The job of bashing people around in the european middle-ages was reserved for the Bellatores (those who make war), while the Oratores (those who pray) stayed within their social function of spiritual guidance.

Further, the warrior monk is a characteristic of societies where the amount of weapons of quality available was low. In the highly armed and armored european middle-ages, fighting with your bare hands would be viewed as something akin to stupidity.
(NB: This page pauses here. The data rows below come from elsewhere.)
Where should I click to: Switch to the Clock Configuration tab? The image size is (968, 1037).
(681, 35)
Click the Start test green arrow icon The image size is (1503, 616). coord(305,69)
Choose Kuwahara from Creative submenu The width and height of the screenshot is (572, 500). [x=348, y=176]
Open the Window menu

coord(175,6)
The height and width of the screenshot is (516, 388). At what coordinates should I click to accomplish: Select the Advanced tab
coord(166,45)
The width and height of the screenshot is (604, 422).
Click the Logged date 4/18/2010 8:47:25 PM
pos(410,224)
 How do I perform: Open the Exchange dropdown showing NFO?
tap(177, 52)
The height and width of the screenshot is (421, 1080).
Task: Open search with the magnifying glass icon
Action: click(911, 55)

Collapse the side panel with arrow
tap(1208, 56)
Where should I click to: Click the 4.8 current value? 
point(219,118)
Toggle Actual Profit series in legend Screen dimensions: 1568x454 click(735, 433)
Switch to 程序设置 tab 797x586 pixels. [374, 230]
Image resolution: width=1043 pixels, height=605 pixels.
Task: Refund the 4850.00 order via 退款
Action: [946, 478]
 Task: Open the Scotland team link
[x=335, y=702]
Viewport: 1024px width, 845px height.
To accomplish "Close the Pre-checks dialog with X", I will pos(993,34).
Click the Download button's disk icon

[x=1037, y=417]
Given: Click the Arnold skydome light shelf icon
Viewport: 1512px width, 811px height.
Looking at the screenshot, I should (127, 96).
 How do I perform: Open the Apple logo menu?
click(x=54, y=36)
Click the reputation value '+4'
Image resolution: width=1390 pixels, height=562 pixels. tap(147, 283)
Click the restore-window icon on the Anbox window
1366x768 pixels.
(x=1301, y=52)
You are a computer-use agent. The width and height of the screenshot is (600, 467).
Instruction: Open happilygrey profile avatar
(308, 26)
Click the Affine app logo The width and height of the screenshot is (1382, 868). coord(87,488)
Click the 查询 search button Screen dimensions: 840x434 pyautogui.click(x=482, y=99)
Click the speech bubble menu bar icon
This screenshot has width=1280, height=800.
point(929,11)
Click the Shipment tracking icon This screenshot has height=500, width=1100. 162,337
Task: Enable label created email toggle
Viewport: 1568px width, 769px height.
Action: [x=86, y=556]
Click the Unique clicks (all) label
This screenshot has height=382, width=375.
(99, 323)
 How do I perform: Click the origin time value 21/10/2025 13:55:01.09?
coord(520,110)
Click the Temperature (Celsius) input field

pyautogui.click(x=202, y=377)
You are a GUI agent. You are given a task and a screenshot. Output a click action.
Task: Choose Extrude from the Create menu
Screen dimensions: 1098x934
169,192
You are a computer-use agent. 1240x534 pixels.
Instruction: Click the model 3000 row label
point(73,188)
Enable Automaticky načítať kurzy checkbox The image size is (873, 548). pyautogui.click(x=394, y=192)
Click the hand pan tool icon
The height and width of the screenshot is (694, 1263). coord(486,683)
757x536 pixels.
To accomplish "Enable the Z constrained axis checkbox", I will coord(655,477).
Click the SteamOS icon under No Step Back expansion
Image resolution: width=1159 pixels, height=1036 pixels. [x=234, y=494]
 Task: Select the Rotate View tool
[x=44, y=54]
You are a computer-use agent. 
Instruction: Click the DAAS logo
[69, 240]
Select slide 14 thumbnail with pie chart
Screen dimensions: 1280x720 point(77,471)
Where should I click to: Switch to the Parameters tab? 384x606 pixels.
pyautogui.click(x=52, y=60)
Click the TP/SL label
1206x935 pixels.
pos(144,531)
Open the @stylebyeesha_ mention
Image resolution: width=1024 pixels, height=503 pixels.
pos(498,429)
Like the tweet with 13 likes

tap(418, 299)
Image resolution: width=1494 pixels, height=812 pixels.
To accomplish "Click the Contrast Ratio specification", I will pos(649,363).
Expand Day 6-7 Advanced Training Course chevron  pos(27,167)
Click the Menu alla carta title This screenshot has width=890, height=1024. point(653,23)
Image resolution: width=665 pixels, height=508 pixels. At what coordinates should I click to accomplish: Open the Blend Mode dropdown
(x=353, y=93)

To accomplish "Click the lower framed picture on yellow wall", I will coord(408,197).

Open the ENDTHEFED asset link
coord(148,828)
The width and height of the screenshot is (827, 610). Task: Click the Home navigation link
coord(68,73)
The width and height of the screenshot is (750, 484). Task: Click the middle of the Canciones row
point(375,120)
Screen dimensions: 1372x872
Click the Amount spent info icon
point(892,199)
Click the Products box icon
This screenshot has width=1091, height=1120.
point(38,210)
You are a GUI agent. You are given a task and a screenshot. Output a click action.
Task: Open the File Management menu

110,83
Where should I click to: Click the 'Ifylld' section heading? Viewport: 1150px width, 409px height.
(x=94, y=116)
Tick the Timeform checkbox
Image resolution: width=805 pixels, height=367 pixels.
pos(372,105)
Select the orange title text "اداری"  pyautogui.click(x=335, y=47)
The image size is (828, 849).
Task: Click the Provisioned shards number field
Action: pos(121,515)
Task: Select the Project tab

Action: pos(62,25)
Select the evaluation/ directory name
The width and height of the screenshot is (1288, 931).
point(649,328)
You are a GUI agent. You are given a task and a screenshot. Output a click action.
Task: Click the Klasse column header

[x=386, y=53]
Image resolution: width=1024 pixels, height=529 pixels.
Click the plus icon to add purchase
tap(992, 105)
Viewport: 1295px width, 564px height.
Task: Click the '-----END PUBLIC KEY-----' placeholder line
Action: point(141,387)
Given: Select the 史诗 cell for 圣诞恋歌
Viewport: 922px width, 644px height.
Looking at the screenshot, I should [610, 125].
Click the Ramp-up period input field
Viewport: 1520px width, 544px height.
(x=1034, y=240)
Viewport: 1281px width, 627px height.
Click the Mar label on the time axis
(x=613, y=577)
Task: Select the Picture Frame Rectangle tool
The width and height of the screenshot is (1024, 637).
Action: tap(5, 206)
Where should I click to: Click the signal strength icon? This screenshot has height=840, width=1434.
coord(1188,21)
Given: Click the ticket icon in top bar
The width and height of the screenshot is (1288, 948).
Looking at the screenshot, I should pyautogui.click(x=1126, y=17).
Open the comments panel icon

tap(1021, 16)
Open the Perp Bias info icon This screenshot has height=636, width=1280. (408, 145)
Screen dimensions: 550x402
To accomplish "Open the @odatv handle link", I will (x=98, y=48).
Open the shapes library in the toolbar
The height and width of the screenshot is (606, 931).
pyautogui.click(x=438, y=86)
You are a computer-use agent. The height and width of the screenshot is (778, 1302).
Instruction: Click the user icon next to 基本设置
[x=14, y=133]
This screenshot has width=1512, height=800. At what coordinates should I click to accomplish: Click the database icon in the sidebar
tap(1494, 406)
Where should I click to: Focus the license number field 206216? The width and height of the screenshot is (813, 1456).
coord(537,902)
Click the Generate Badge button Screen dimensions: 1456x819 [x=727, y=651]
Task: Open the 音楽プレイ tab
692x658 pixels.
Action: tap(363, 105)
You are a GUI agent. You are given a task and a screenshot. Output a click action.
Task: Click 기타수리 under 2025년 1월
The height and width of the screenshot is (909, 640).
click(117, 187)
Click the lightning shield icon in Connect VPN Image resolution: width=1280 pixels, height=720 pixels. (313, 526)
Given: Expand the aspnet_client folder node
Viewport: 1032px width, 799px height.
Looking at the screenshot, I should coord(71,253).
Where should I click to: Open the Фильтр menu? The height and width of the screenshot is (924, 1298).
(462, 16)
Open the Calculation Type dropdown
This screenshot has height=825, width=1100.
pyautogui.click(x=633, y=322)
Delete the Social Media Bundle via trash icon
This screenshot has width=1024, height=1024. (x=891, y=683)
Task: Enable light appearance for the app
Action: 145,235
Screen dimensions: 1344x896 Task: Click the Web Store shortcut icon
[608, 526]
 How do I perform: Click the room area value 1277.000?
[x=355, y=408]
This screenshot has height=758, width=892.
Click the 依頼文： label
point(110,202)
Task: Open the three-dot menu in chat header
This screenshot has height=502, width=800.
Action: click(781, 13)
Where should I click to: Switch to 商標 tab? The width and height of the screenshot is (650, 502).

And guess what, fighting bare-handed against a sword-wielding, shield-toting, fully-armored target is, at the very best situation, EXTREMELY difficult.
 

Cullain

First Post
I allow monks, but I've tried to make them less 'oriental' in nature than is standard for the PHB. Ki is a supernatural force, much like psionics and magic. Monks are, in a way, martial spellcasters - they channel their supernatural power much like psions and spellcaster due, but with different effects.

Just a question: if you don't allow monks because you run a Eurocentric fantasy campaign, do you have pantheistic religions? A lot of standard middle age elements are due to having only one monotheistic religion. Having multiple gods really muddies those waters. (not that you can't have standard Eurocentric fantasy with multiple gods, but just curious)


Cullain
 

Breakstone

First Post
BronzeDragon: Sure, there are the quiet, guidance monks who spend most of their day meditating. But those aren't the adventuring monks. Adventuring monks are the monks you see in play- the ones who spent time practicing Junnipo along with meditation.

It's kind of like clerics. Your average cleric isn't going to know how to use a mace, or how to force skeletons to flee in fear of their god. But adventuring clerics do.

Simply put, I allow Adventuring Monks in my campaign.

And, hey, if the player wishes to bring a pacifist, meditating half the day monk, I'd allow him. He just wouldn't last long.